Last, further observations of the CMB could shed some light on the physical nature of dark energy. This entity might be a form of vacuum energy, as Einstein had hypothesized, but its value would have to be at least 60 and perhaps as much as 120 orders of magnitude as small as that predicted from particle physics. And why is dark energy comparable to dark matter in density now and apparently only now? To answer these questions, researchers can take advantage of the fact that CMB photons illuminate structures across the entire observable universe. By showing the amplitude of density fluctuations at different points in cosmic history, the CMB can reveal the tug-of-war between matter and dark energy.

Measurements of two CMB phenomena could be particularly useful. The first, called the Sunyaev-Zel'dovich effect, occurs when CMB photons are scattered by the hot ionized gas in galaxy clusters. This effect allows galaxy clusters to be identified during the crucial period, about five billion years ago, when dark energy began to accelerate the expansion of the universe. The number of galaxy clusters, in turn, indicates the amplitude of density fluctuations during this time. The second phenomenon, gravitational lensing, happens when CMB photons pass by a particularly massive structure that bends their trajectories and hence distorts the pattern of temperature and polarization variations.

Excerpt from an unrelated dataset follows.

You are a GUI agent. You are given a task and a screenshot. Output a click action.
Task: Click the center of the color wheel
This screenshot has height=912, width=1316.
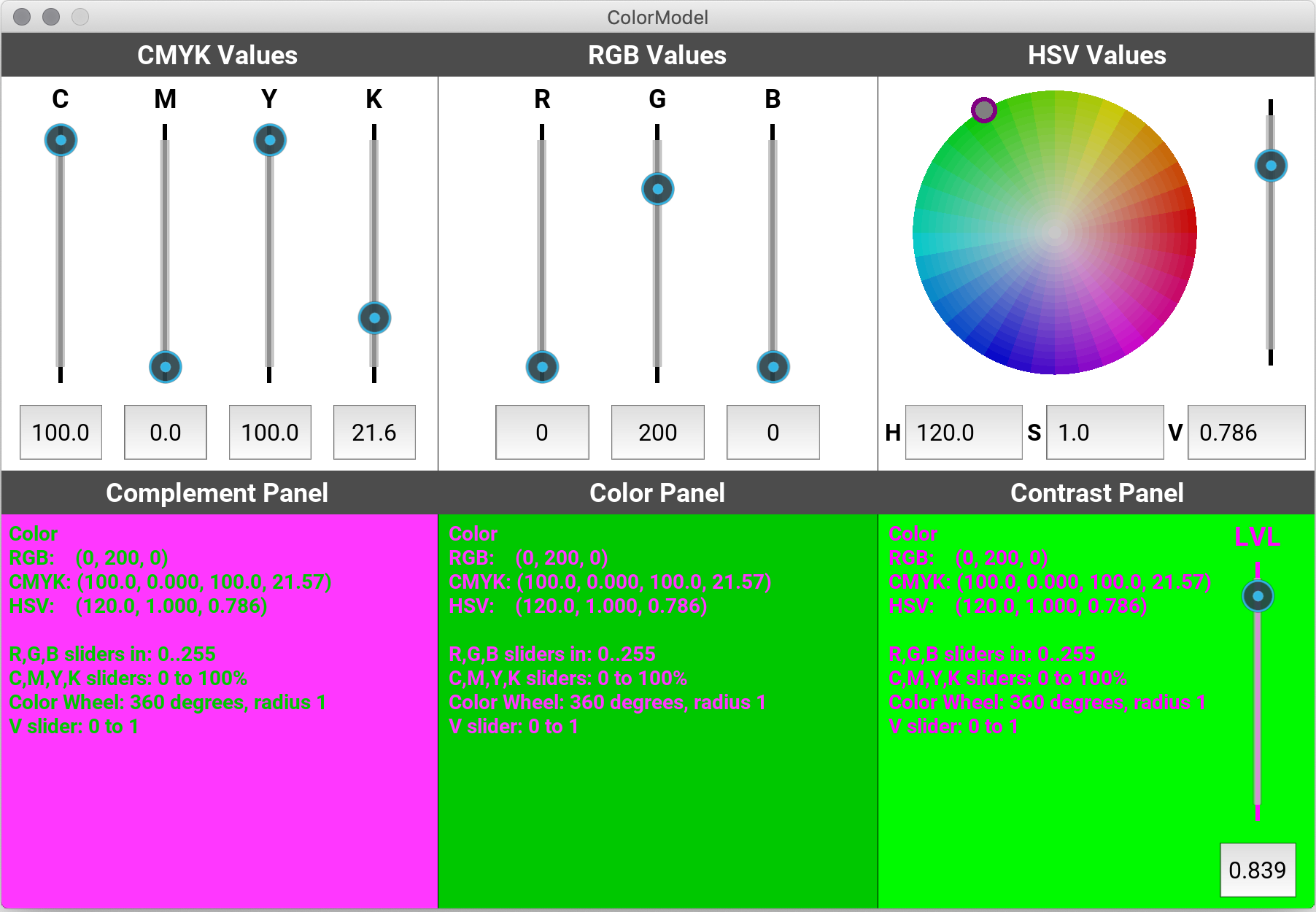[x=1055, y=232]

The degree of lensing reveals the amplitude of the mass density fluctuations associated with these structures.

To conduct these investigations of inflation and dark energy, however, researchers will need a new generation of CMB telescopes that can observe the radiation with even greater sensitivity and resolution. In 2007 the European Space Agency plans to launch the Planck spacecraft, a microwave observatory that will be placed in the same orbit as WMAP. Planck will be able to measure CMB temperature differences as small as five millionths of a kelvin and detect hot and cold spots that subtend less than a tenth of a degree across the sky. Such measurements will enable scientists to glimpse the full range of acoustic oscillations in the CMB and thus sharpen their picture of the inflationary spectrum. A multitude of ground-based experiments are also under way to study CMB effects associated with structure in the current epoch of accelerated expansion.

Although the standard cosmological model appears to work remarkably well as a phenomenological description of the universe, a deeper understanding of its mysteries awaits the findings of these experiments. It seems clear that the cosmic symphony will continue to enchant its listeners for some time to come.